チャットボットを作成した後、実際の業務環境で活用する方法を検討します。

具体的な利用シーン

  1. 社内イントラへの埋め込み
    Difyは埋め込み用のHTMLコードを自動生成します。これをコピーして社内ポータルサイトに貼り付けるだけで、従業員がアクセス可能になります。
  2. Slack連携
    API経由でSlackと連携し、チャンネル内で直接チャットボットに質問できる環境を構築可能です。
  3. 顧客サポートへの応用
    製品マニュアルやFAQを知識ベースにすることで、顧客からの初期問い合わせに自動対応できます。

共有方法

アプリ編集画面の「公開する」から、以下の共有方法が選択できます。

  • 公開URL:特定のリンクでアクセス可能にする
  • 埋め込みコード:ウェブサイトに組み込む(社内イントラやウェブにHTML組み込み可能)
  • API:Slackなどの外部システムと連携する(※この方式は技術知識が必要です

無料プランでもこれらの機能は利用可能で、「公開する」のメニューから選択します。

Difyによる効率化:始めるべき理由と今後の展望

Difyは、ノーコードで業務改善の可能性を無料で検証できるプラットフォームです。
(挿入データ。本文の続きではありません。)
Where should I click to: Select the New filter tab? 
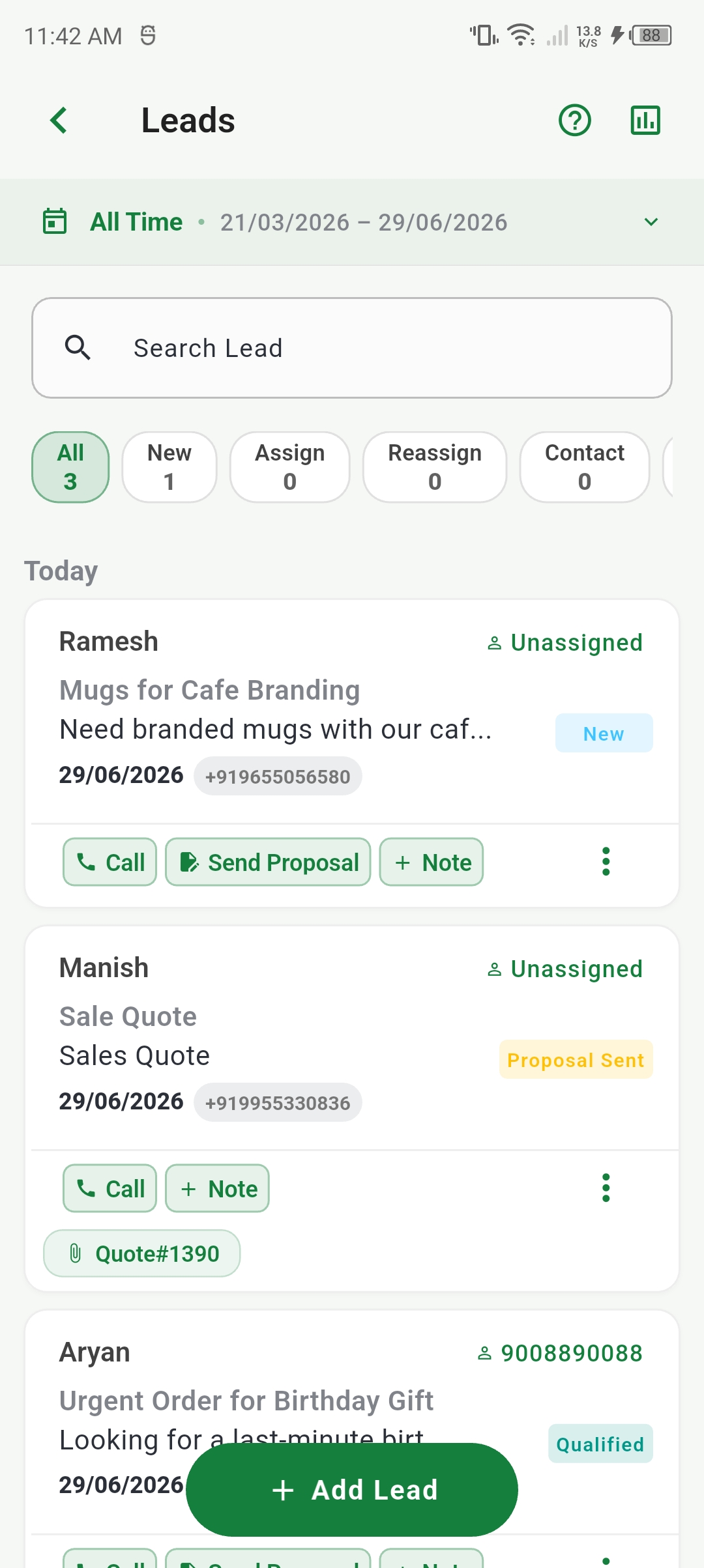click(x=169, y=467)
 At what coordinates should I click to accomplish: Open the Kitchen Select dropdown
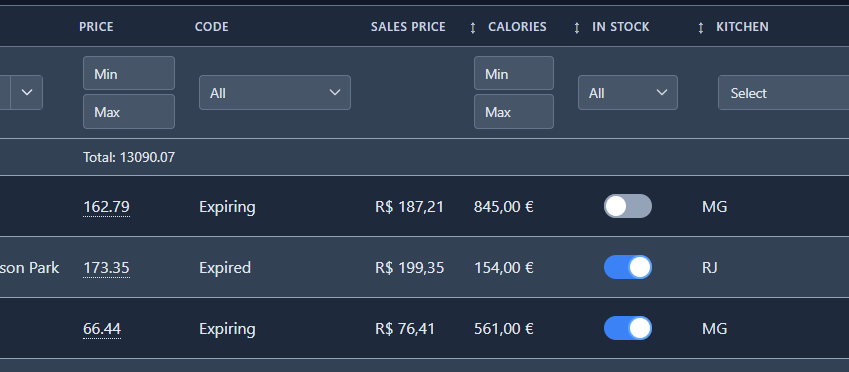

技術的なハードルを下げながら、AI活用の実効性を組織内で確認できる点が最大の利点となります。

本記事で示した基本的な手順を踏まえ「APIやHTML埋め込みによる様々な方式による共有」や「業務フローに組み込まれた自動応答システム」のような拡張が可能です。

技術的な専門知識がなくても、段階的に機能を拡張していくことが可能です。まずは小規模な試験運用から始め、効果を確認しながら適用範囲を広げていく方法が現実的なアプローチとなります。